Australia had two attempts to get it right, and the first, under Prime Minister John Howard, and coinciding with the dying days of his administration, was abandoned when Labor decided to introduce history as part of a complete national curriculum package, with history being taught and learnt from Foundation to Y10. Howard had wanted national history to be taught in detail to all school students but only at the senior stage of school. His purpose was clear: to seek to define a nationally-unifying narrative with some awareness of outside influences (like the Enlightenment) and of inclusion issues. His list of milestones had been perceived by teacher educators like Tony Taylor to be too long, too detailed and thus impractical, with some esoteric inclusions that reflected his personal interest in cricket. Taylor insisted that the curriculum be teachable, doable and sustainable.
Nevertheless even the Left (in this debate Tony Taylor must be counted as being in the Centre, not the Left) cannot criticise the sincerity of Howard's motivation for wanting there to be more history in schools - a mood-change emerging after the 2002 Bali Bombings and the 2005 'Skips and Lebs' Cronulla riots between young Australians of Anglo-Celtic and Lebanese origin. His way of approaching it ultimately did not work, but lessons were drawn from the first 'experiment' which proved useful to the Kevin Rudd Labor Government (taken over by Julia Gillard in July 2010).
What is being described is a process of negotiation, for the sake of school students, between two polarised sets of narratives, or in another sense between a narrative (the supremacy of Western democracy with an affirmation of Enlightenment values) and a counter-narrative (post-modern, post-colonial interpretations of settlement and unsettlement, drawing on counter-Enlightenment narratives). It took the insight - perhaps even genius - of a member of the August 2006 History Summit, John Hirst of La Trobe University, to demonstrate how milestones could be transformed by the use of questions - for example:
How did a convict society change into a free society?
What were the relations between Aborigines and settlers?
Why did Australia become so prosperous?
What were the relations between men and women?
What were the plans and dreams for Australian society?
In The Shortest History of Europe Hirst showed his mastery of compressed narrative with a keen eye for irony. His other work on Australia juxtaposes 'colonial' and 'democracy', hinting that these are not necessarily mutually exclusive.

Information provided.
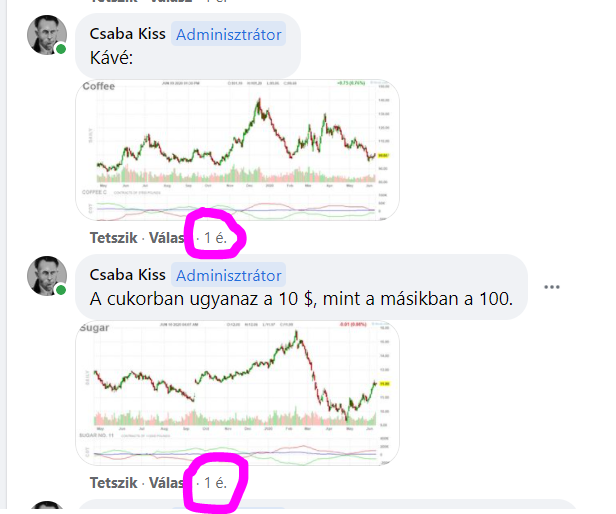Open the three-dot options menu beside sugar comment
Viewport: 616px width, 514px height.
(x=552, y=287)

Written exercise 1.
In the text about Australia's history curriculum, which History Summit member showed how milestones could be turned into questions?
Written exercise 2.
Pick up the text about Australia's history curriculum after its final sentence and write the next paragraph.
The data has no connection to the text about Australia's history curriculum.

Task output 1.
John Hirst of La Trobe University.

Task output 2.
But this was only a start. The other decisions that led to the 8 December 2010 history curriculum were equally crucial. Australian history would not be nationalistic, the nation would be contextualised regionally and globally. Ancient history would be a part of the Foundation (Early Years) to Year 10 course, but it would include the early history of Aboriginal and Torres Strait Islander peoples as well as opportunities to examine the ancient histories of both European and non-European societies. Medieval (in the sense of post-ancient) history would be a compulsory element but would similarly not be exclusively European. There would be a double chance to study Australian history at both primary and secondary stages, in the spirit of an introduction followed by a more in-depth study. This is a spiralled, not a linear, chronological model.
There would be overviews for ancient, medieval and modern, and after those several choices or studies in-depth. The significance of the East both as a neighbour and as an economic factor, was recognised, as ACARA's Rationale states:
It also helps students to appreciate Australia's distinctive path of social, economic and political development, its position in the Asia-Pacific region, and its global interrelationships. This knowledge and understanding is essential for informed and active participation in Australia's diverse society.
Importantly, the curriculum included historical skills and key inquiry questions for F-Y10: chronology, terms and concepts; historical questions and research; analysis and use of sources; perspectives and interpretations; explanation and communication.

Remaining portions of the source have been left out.